La presidenta de México, Claudia Sheinbaum Pardo, informó formalmente al
Senado de la República que realizará un viaje a Washington D.C. para asistir al
sorteo del Mundial 2026, evento que definirá los grupos de la Copa del Mundo
que organizarán México, Estados Unidos y Canadá.
El anuncio desató reacciones, no por el viaje en sí, que es parte del protocolo
del país anfitrión, sino por el simbolismo político que lo acompaña.
De acuerdo con el oficio enviado al Senado, Sheinbaum detalló que la visita se
realizará a invitación de la FIFA, la cual convocó a los mandatarios de los
países sede para participar en la ceremonia oficial.

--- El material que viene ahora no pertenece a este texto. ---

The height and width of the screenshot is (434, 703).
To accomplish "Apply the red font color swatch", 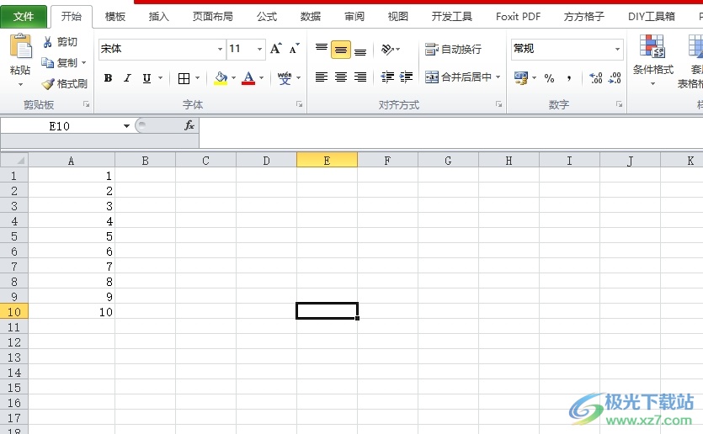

La presidenta justificó el
viaje como una actividad diplomática relevante, considerando que México
formará parte central del Mundial con partidos en la CDMX, Guadalajara y
Monterrey.
La asistencia de Sheinbaum al sorteo va más allá del deporte: representa una
oportunidad de posicionamiento internacional en un momento en que México
busca fortalecer su imagen como un país clave en eventos globales, atraer
inversiones y mostrar estabilidad política. Su presencia permitirá reuniones con
funcionarios estadounidenses y representantes de otros países, además de
reforzar la relación con los organizadores del torneo.
Mientras tanto, en redes sociales surgieron comentarios de todo tipo: desde
quienes celebran que México esté en el centro del foco mundial, hasta quienes
ironizaron sobre el viaje con frases como “ya salió el primer viajecito
presidencial” o “Mundial y diplomacia, la mezcla perfecta”. La dinámica era
inevitable: cada movimiento de la presidenta se lee tanto en clave deportiva
como política.
El sorteo del Mundial 2026 será un evento de alto impacto mediático. Además
de definir los grupos, contará con espectáculos musicales, figuras deportivas
globales y presencia de líderes de los países sede. Se espera que la ceremonia
se convierta en una vitrina planetaria que multiplicará la visibilidad de México.
Con el aviso al Senado, Sheinbaum cumplió el trámite formal y despejó rumores
sobre el viaje. Ahora, con la agenda internacional lista, la presidenta prepara
maletas para un evento que combina diplomacia, deporte y escaparate global.